After the rocky start and the awkward scene, Whitney and I settled into a comfortable working relationship. I met him three days a week to work on his math and Latin. Outside the library, he ignored me. It was just as well. On top of helping him, I had loads of my own work to do. I didn't have the time or inclination to have a non-working relationship with anyone.

The times I saw him with his friends, he was the center of their attention. If he was flirting with a girl, he smiled and found ways to touch her. Sometimes, a friend or a girl would be waiting for him outside the library, happy to see him and ready for whatever they had planned. Most of them paid me no attention.

Lincoln Moore was an exception. If I ever saw him waiting for Whitney, I excused myself to the restroom until I was sure they were long gone. It was cowardly, but Lincoln's name-calling and jokes were the hardest to take. Whitney never seemed to notice.

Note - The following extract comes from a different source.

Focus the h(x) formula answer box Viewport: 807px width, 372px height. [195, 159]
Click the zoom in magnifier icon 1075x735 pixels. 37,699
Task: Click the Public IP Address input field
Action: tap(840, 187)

Charismatic best described Whitney. He just wasn't that way with me. It was impossible to ignore that he was cute, and when he came from class still wearing a suit and tie, he was downright handsome. He had a tie that matched his eyes—the deepest blue of an autumn sky.

When winter turned to spring, Whitney's days spent in the sun highlighted his light brown hair with gold the way the girls paid salons top dollar to streak their hair. Along with his change in hair tone, his grades improved. Even though Whitney didn't thank me for it, Doctor Heisen did.

The girls in my dorm liked to talk about Whitney's eyes, hair, body, everything. More than one of them had made out with him, and they often spent study hall comparing notes. While he sat next to me in the library and worked problems for me to check, I wondered if the things they said were true. Since it was none of my business, I didn't ask. We spent a lot of time together, but no rumors ever sprang up about us.

To his credit, Whitney wasn't rude to me. From time-to-time, he attempted to engage me in personal conversations. He would tell me about spending summers at camp and going on trips to various places in Europe. Inside the library, he treated me like a friend. He asked me about Savannah and my father. He was so different that I couldn't know who the real Whitney was. Since I didn't want to give him any more ways to hurt me, I told him very little about myself.

He was so busy with crew and soccer, I tutored him after dinner and during what should have been our free time. His dorm was on the way to mine, and since it was dark when we finished studying, he kindly walked with me as far as his dorm. Once the season got underway, he invited me to a few soccer games, and I made excuses not to go. It was bad enough that he ignored me when we weren't studying or walking back to our dorms at night. I didn't want to deal with being mocked for coming to a game to cheer for him.